8. En quatrième et dernier lieu, aux termes de l’article 8 de la convention européenne de sauvegarde des droits de l’homme et des libertés fondamentales : « 1° Toute personne a droit au respect de sa vie privée et familiale, de son domicile et de sa correspondance () ».
9. Si M. C se prévaut de son mariage avec une ressortissante française, il ne justifie toutefois pas de l’ancienneté et de la stabilité de sa vie commune avec son épouse avant 2023 alors que leur mariage du 20 avril 2024 est récent à la date de l’arrêté attaqué. Si le requérant fait valoir qu’il s’occupe des enfants de son épouse qui a des horaires de travail décalés en tant qu’adjointe technique territorial, le retour en France de M. C n’est subordonné qu’à l’obtention du visa de conjoint de français qui lui sera délivré par les autorités consulaires françaises dans son pays d’origine conformément à l’article R. 312-2 du code de l’entrée et du séjour des étrangers et du droit d’asile. Eu égard au caractère provisoire de la séparation des époux induite par l’arrêté contesté et alors que M. C a vécu jusqu’à l’âge de 31 ans en Algérie, celui-ci n’a pas porté une atteinte disproportionnée au droit au respect de la vie privée et familiale de M. C. Le moyen tiré de la méconnaissance des stipulations de l’article 8 de la convention européenne de sauvegarde des droits de l’homme et des libertés fondamentales doit donc être écarté. Pour les mêmes motifs, les moyens tirés de la méconnaissance de l’article 3§1 de la convention internationale des droits de l’enfant et de l’article 6-5 de l’accord franco-algérien doivent être écartés.
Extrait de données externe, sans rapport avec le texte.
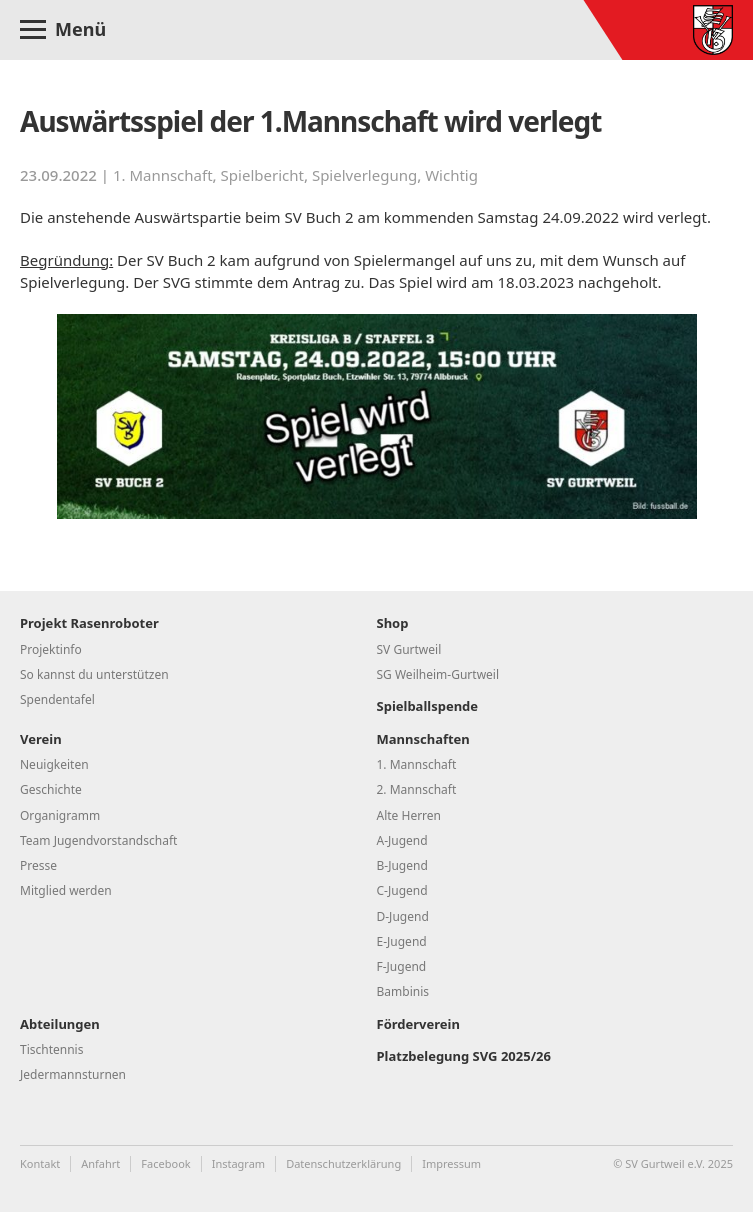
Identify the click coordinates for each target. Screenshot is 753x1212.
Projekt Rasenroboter (89, 623)
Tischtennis (51, 1049)
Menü (80, 29)
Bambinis (403, 991)
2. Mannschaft (417, 789)
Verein (41, 739)
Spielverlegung (364, 175)
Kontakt (40, 1163)
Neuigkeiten (54, 764)
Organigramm (60, 815)
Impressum (451, 1163)
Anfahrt (100, 1163)
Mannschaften (423, 739)
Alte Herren (409, 815)
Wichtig (451, 175)
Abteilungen (60, 1024)
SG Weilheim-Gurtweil (438, 674)
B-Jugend (402, 865)
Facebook (165, 1163)
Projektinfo (51, 649)
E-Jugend (402, 941)
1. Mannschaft (163, 175)
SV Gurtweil (409, 649)
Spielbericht (262, 175)
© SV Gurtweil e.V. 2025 (673, 1163)
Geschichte (51, 789)
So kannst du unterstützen (94, 674)
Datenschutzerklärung (343, 1163)
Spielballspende (428, 706)
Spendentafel (57, 699)
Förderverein (418, 1024)
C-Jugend (402, 890)
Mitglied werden (66, 890)
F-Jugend (402, 966)
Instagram (238, 1163)
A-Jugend (402, 840)
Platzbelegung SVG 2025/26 (464, 1056)
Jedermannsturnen (73, 1074)
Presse (38, 865)
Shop (393, 623)
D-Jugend (403, 916)
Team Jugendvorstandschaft (98, 840)
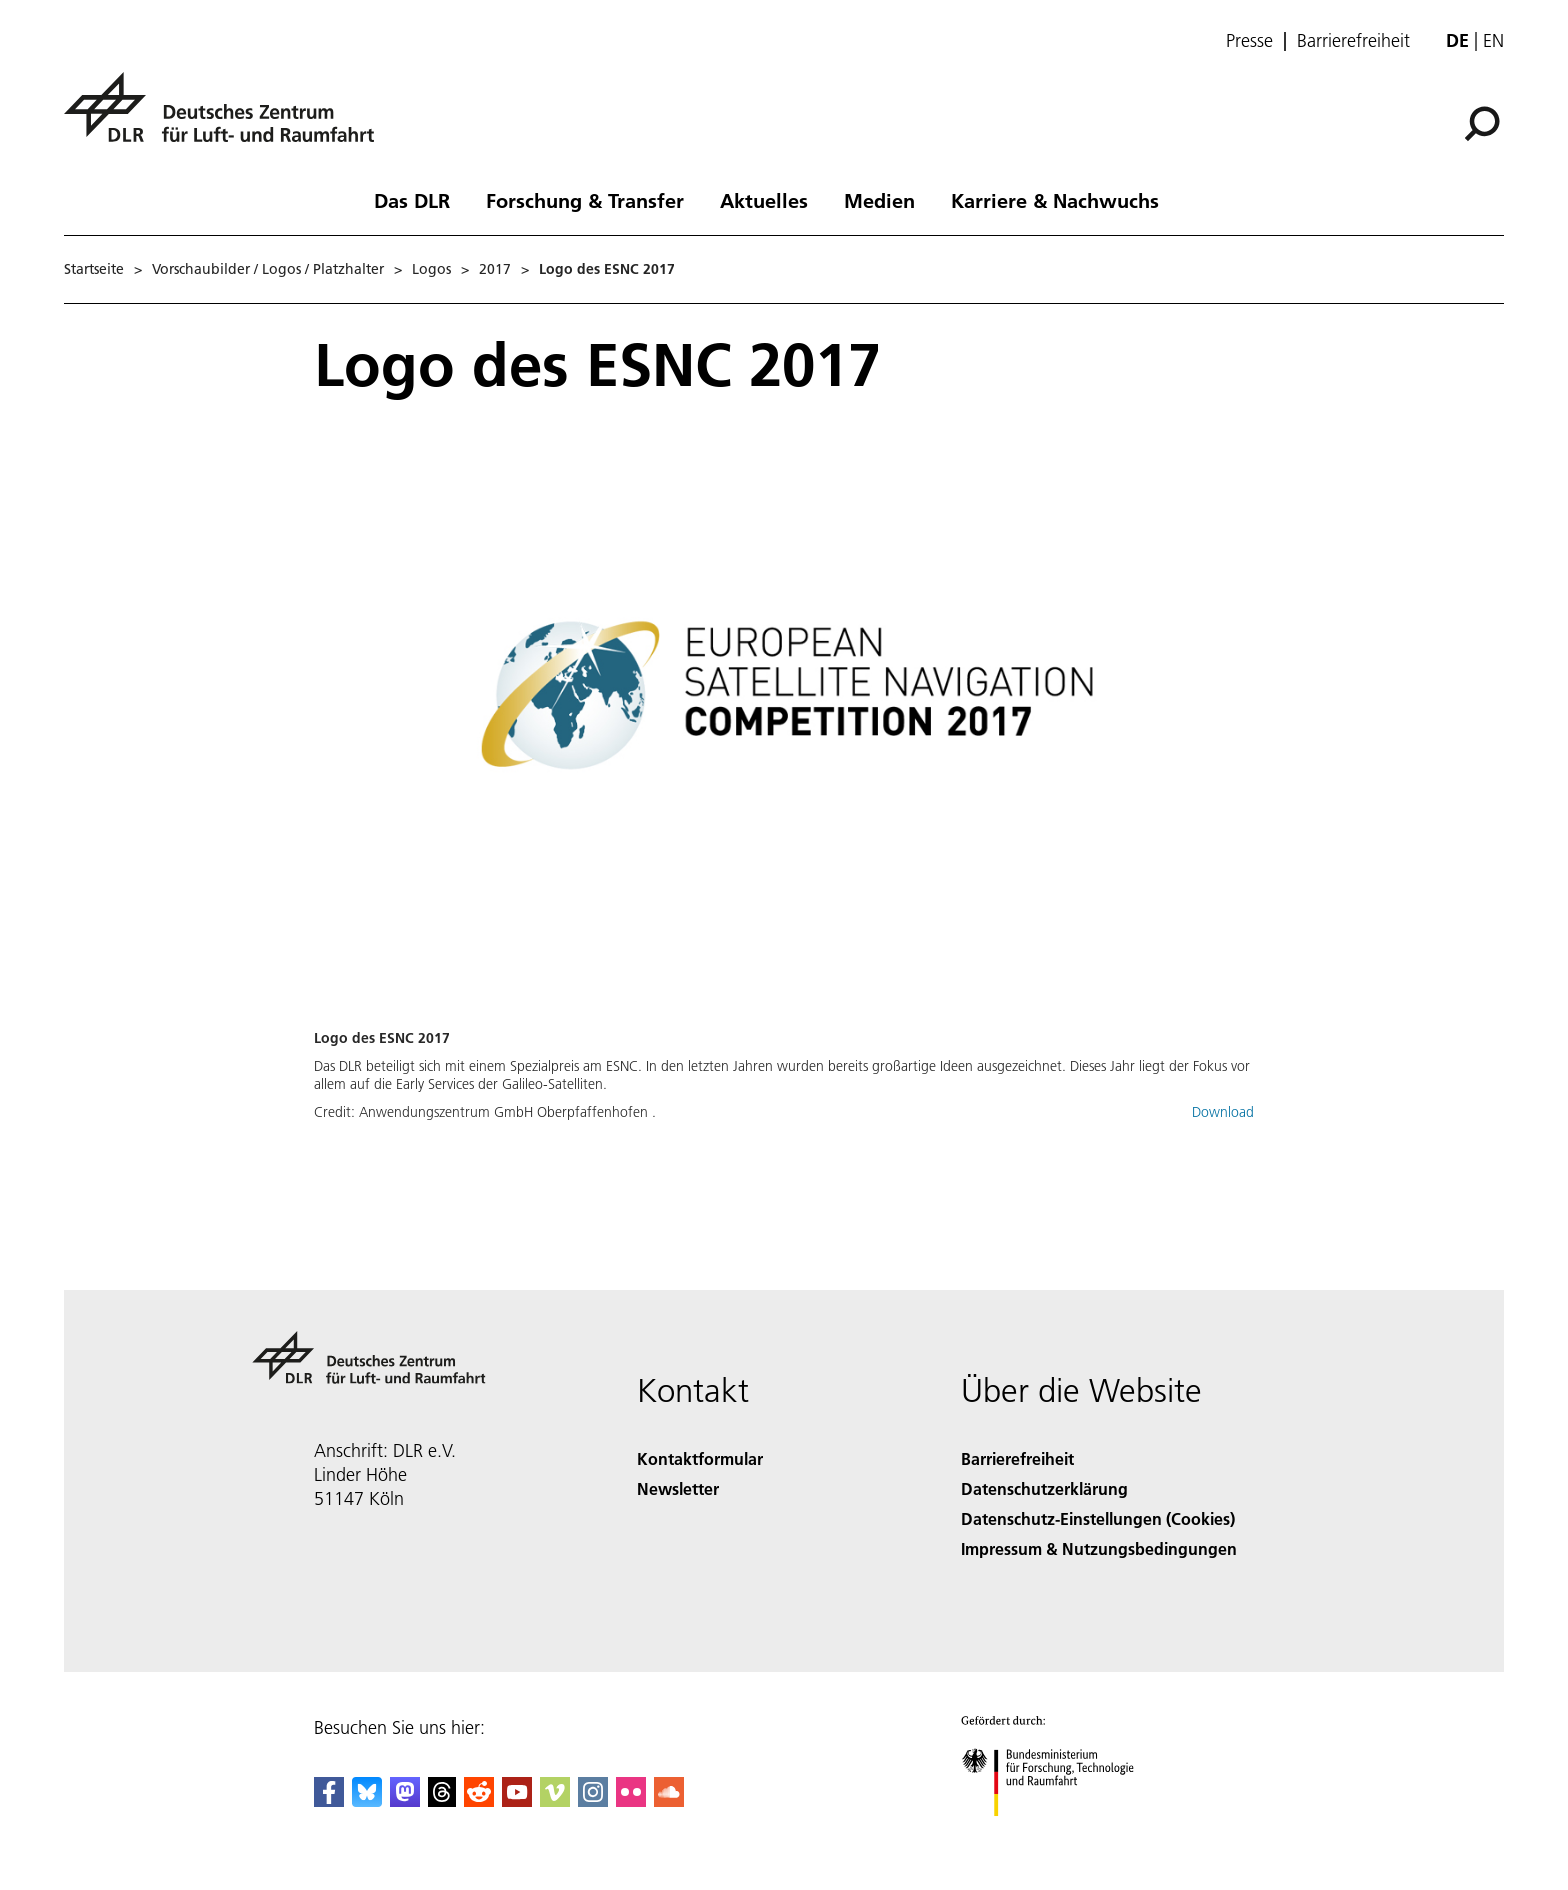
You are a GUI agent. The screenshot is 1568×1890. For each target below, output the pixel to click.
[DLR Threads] (442, 1800)
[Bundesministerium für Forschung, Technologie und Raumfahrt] (1058, 1833)
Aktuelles (764, 200)
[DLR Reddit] (479, 1800)
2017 (495, 269)
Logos (431, 269)
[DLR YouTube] (517, 1800)
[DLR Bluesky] (367, 1800)
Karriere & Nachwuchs (1055, 200)
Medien (879, 200)
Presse (1249, 41)
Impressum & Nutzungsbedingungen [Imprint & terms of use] (1099, 1548)
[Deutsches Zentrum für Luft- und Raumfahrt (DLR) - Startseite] (227, 118)
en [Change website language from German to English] (1493, 40)
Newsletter (678, 1488)
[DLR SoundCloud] (669, 1800)
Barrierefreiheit (1353, 41)
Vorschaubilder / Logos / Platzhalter (268, 269)
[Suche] (1482, 124)
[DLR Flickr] (631, 1800)
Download (1223, 1112)
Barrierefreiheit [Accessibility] (1017, 1458)
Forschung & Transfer (585, 200)
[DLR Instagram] (593, 1800)
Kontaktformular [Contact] (700, 1458)
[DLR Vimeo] (555, 1800)
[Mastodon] (405, 1800)
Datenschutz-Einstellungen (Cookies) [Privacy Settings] (1098, 1518)
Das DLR (412, 200)
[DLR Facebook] (329, 1800)
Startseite (94, 269)
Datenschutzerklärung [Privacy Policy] (1044, 1488)
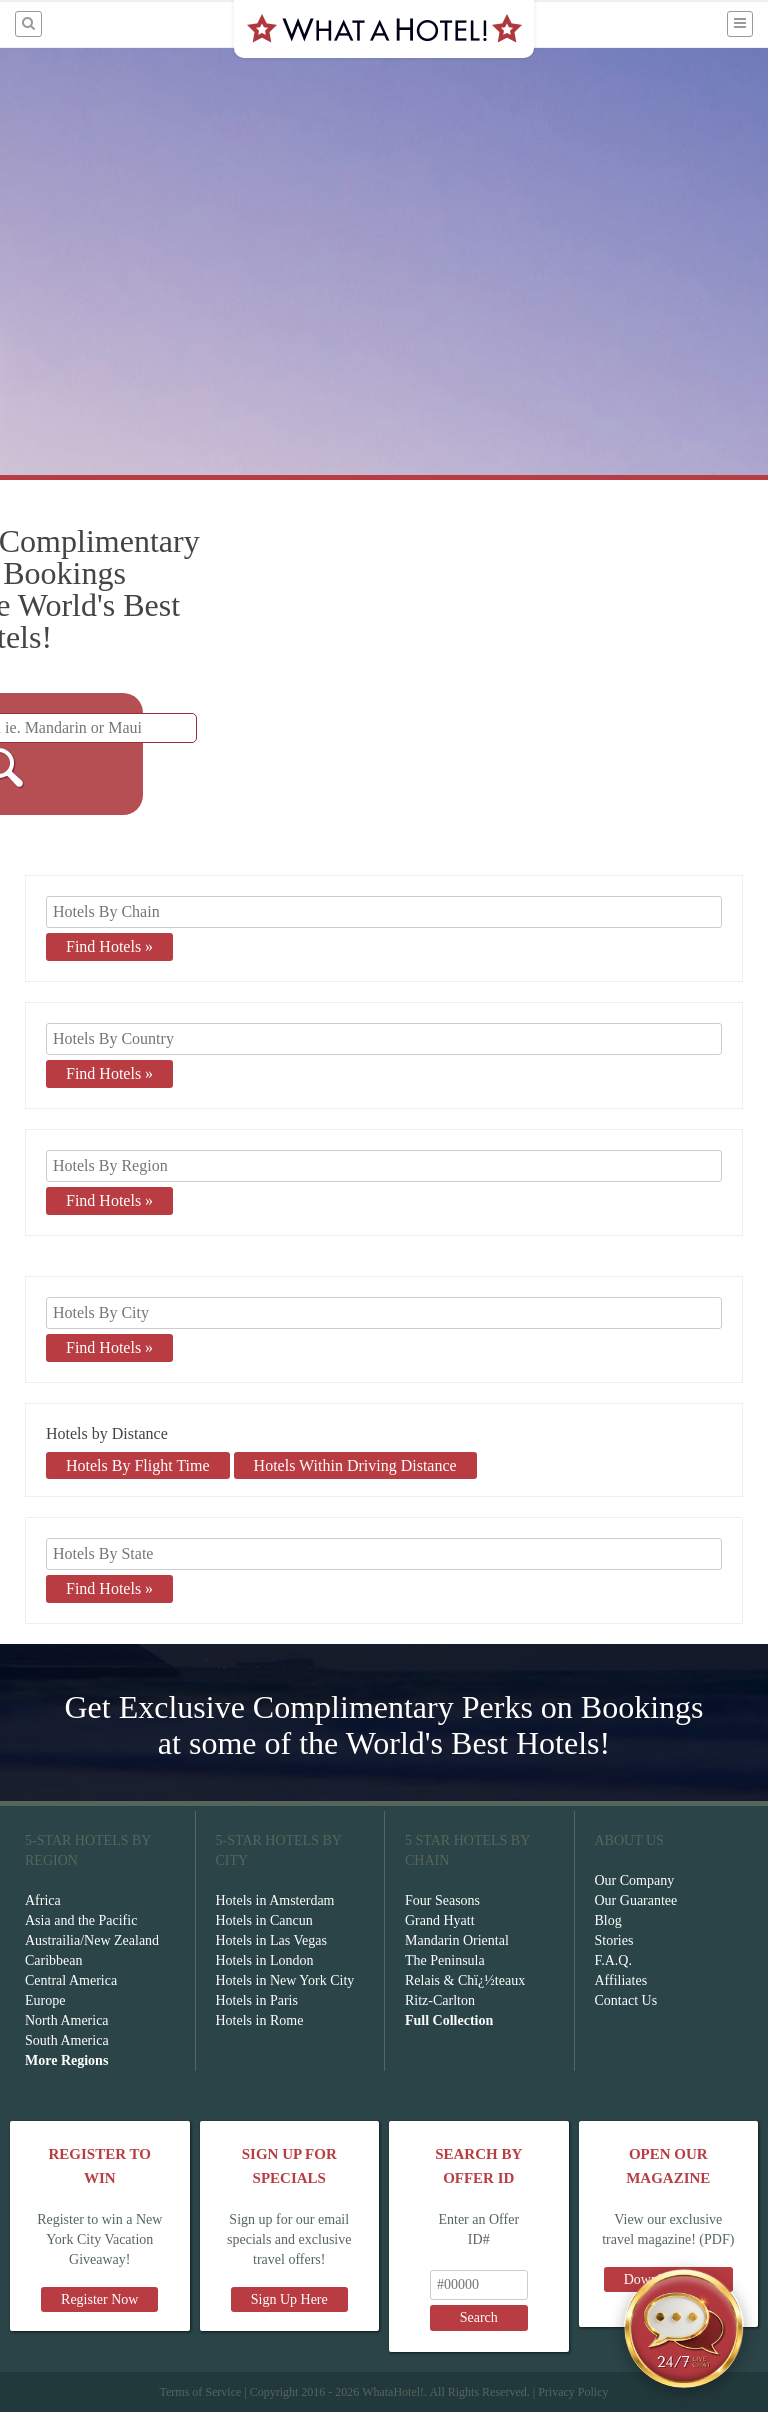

10. Il résulte de tout ce qui précède que M. C n’est pas fondé à demander l’annulation de l’arrêté attaqué.
11. Les conclusions à fin d’annulation de M. C devant être rejetées, la présente décision n’appelle aucune mesure d’exécution. Il s’ensuit que ses conclusions à fin d’injonction ne peuvent qu’être rejetées.
12. Les dispositions de l’article L. 761-1 du code de justice administrative faisant obstacle à ce que soit mise à la charge de l’Etat, qui n’est pas la partie perdante, une somme au titre de frais non compris dans les dépens, les conclusions de M. C en ce sens doivent être rejetées.
D E C I D E :
Article 1er : La requête de M. C est rejetée.
Article 2 : Le présent jugement sera notifié à M. A B et à la préfète de la Savoie.
Délibéré après l’audience du 5 juin 2025, à laquelle siégeaient :
M. Thierry, président,
Mme Beytout, première conseillère,
Mme Barriol, première conseillère.
Rendu public par mise à disposition au greffe le 19 juin 2025.
La rapporteure,
E. Barriol
Le président,
P. Thierry La greffière,
A. Zanon
La République mande et ordonne à la préfète de la Savoie en ce qui la concerne ou à tous commissaires de justice à ce requis en ce qui concerne les voies de droit commun contre les parties privées, de pourvoir à l’exécution de la présente décision.